Or il s’agit de soumettre l’entendement à une analyse semblable à celle qui vient d’être faite sur la sensibilité, c’est-à-dire d’en dégager tout ce qui est à priori, et de déterminer par là la valeur et la portée des éléments qui lui sont dus. C’est ce travail que Kant désigne sous le nom de Logique transcendentale, comme il a désigné le précédent sous celui d’Esthétique transcendentale.

Distinction de la logique transcendentale et de la logique générale.

La logique transcendentale se distingue de la logique générale, en ce que celle-ci fait abstraction dans la connaissance de son origine et de son contenu, ou de tout rapport aux objets, pour ne considérer que sa forme logique, la forme de la pensée en général (v. p. 115), tandis que la première a uniquement pour but de déterminer l’origine, l’étendue et la valeur objective des concepts à priori, ou des éléments purs de la pensée. Elle se distingue aussi par là de cette partie de la logique générale (la logique appliquée) qui tire de l’expérience psychologique les principes qu’elle donne pour règles à l’entendement (moyens d’éviter l’erreur, de diriger l’attention, etc.) ; la logique transcendentale n’emprunte rien à l’observation : elle doit être construite tout à fait à priori.
-- -- --
* _ÉNONCÉ_: Recopiez le passage du texte sur la logique transcendentale qui va de « Distinction de la » à « fait à priori. », ces deux bornes comprises.

* _EXTRAIT SOURCE_:
-- -- --
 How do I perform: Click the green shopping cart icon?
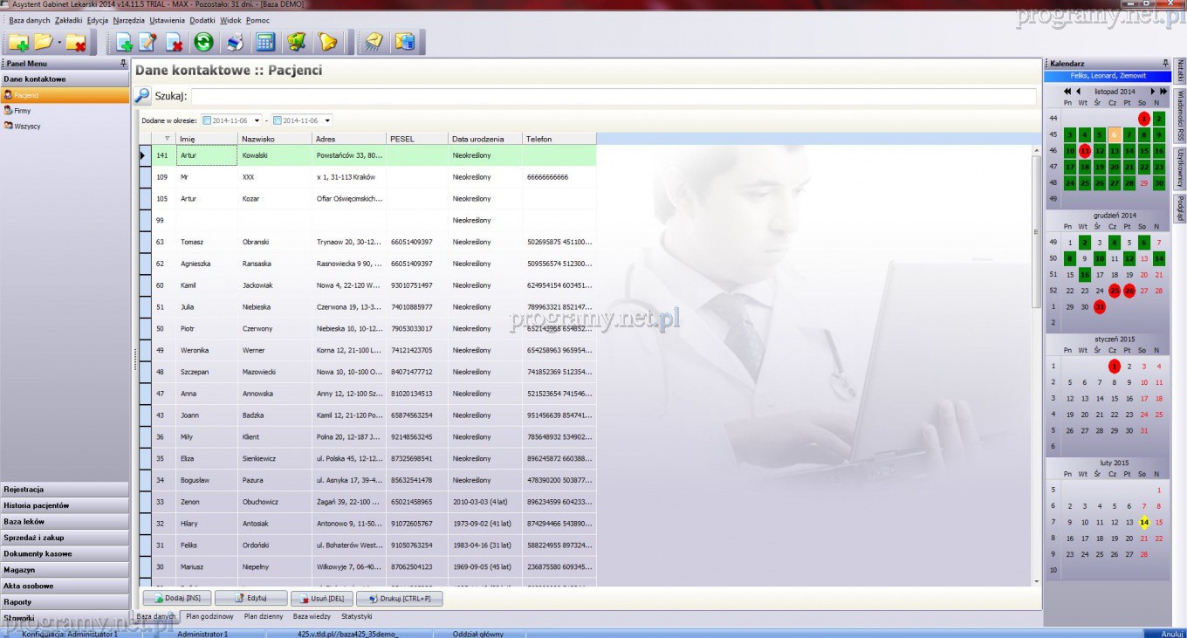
-- -- --
* _RÉPONSE_:
Distinction de la logique transcendentale et de la logique générale.

La logique transcendentale se distingue de la logique générale, en ce que celle-ci fait abstraction dans la connaissance de son origine et de son contenu, ou de tout rapport aux objets, pour ne considérer que sa forme logique, la forme de la pensée en général (v. p. 115), tandis que la première a uniquement pour but de déterminer l’origine, l’étendue et la valeur objective des concepts à priori, ou des éléments purs de la pensée. Elle se distingue aussi par là de cette partie de la logique générale (la logique appliquée) qui tire de l’expérience psychologique les principes qu’elle donne pour règles à l’entendement (moyens d’éviter l’erreur, de diriger l’attention, etc.) ; la logique transcendentale n’emprunte rien à l’observation : elle doit être construite tout à fait à priori.